Ne vous laissez pas tromper par les noms, l'important ce sont les positions, pas les lignées.

Chaque fois qu'un "nouveau symbole" avec des racines musulmanes ou des traits orientaux nous est présenté, de nombreux musulmans se réjouissent et fondent leurs espoirs sur un fantasme appelé "représentation politique" dans un système infidèle qui ne reconnaît ni l'islam comme gouvernement, ni comme doctrine, ni comme loi.

Nous nous souvenons tous de la joie immense qui a envahi les sentiments de beaucoup lors de la victoire d'Obama en 2008. Il est le fils du Kenya et a un père musulman ! Certains ont alors imaginé que l'islam et les musulmans étaient proches de l'influence américaine, mais Obama a été l'un des présidents qui a le plus nui aux musulmans. Il a détruit la Libye, contribué à la tragédie syrienne et embrasé l'Afghanistan et l'Irak avec ses avions et ses soldats. Il a même été un bourreau au Yémen par le biais de ses instruments, et son mandat a été la continuation d'une hostilité systématique contre la nation.

Aujourd'hui, la scène se répète, mais avec de nouveaux noms. Zohran Mamdani est célébré parce qu'il est musulman, immigrant et jeune, comme s'il était le sauveur ! Mais seuls quelques-uns s'intéressent à ses positions politiques et intellectuelles. Cet homme est un fervent partisan des homosexuels, participe à leurs événements et considère leur déviance comme des droits de l'homme !

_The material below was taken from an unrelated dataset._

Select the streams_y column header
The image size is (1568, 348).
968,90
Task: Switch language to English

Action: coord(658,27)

Quelle honte que les gens placent leurs espoirs en cela ?! N'était-ce pas la répétition de la même déception politique et intellectuelle dans laquelle la nation est tombée maintes et maintes fois ?! Oui, parce qu'elle est fascinée par la forme et non par le fond ! Elle est trompée par les sourires, et agit avec émotion et non avec conviction, avec des noms et non avec des concepts, avec des symboles et non avec des principes !

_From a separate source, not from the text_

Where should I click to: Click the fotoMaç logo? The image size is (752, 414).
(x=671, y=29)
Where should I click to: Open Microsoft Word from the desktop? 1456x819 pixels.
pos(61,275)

Cet engouement pour les formes et les noms est le résultat de l'absence de conscience politique légitime, car l'islam ne se mesure pas à l'origine, au nom ou à l'ethnie, mais à l'engagement envers le principe de l'islam dans son intégralité ; en tant que système, doctrine et loi. Et il n'y a aucune valeur à un musulman qui ne gouverne pas selon l'islam et ne le soutient pas, mais qui se soumet au système capitaliste infidèle, et justifie l'infidélité et les déviations au nom de la "liberté".

Que tous les musulmans qui se sont réjouis de sa victoire et ont pensé qu'il était une graine de bien ou un début d'éveil sachent que l'éveil ne vient pas de l'intérieur des systèmes d'infidélité, ni avec leurs outils, ni par le biais de leurs urnes, ni sous le toit de leurs constitutions.

Celui qui se présente par le biais du système démocratique, jure de respecter ses lois, puis défend l'homosexualité et la célèbre, et appelle à ce qui met Allah en colère, n'est pas un défenseur de l'islam ni un espoir pour la nation, mais un outil de polissage et de dilution, et une représentation fausse qui n'avance ni ne recule.

Ce qu'on appelle les succès politiques en Occident pour certaines personnalités aux noms islamiques, ne sont que des miettes offertes comme des sédatifs à la nation, pour lui dire : regardez, le changement est possible grâce à nos systèmes.

 Quelle est la vérité de cette "représentation" ?

L'Occident n'ouvre pas les portes du gouvernement à l'islam, mais seulement à ceux qui s'identifient à ses valeurs et à ses idées. Et toute personne qui entre dans leur système doit accepter leur constitution, leurs lois positives et renier le jugement de l'islam. S'il accepte cela, il devient un modèle acceptable, mais le vrai musulman est rejeté par eux à la racine.

Alors, qui est Zohran Mamdani ? Et pourquoi ce fantasme est-il créé ?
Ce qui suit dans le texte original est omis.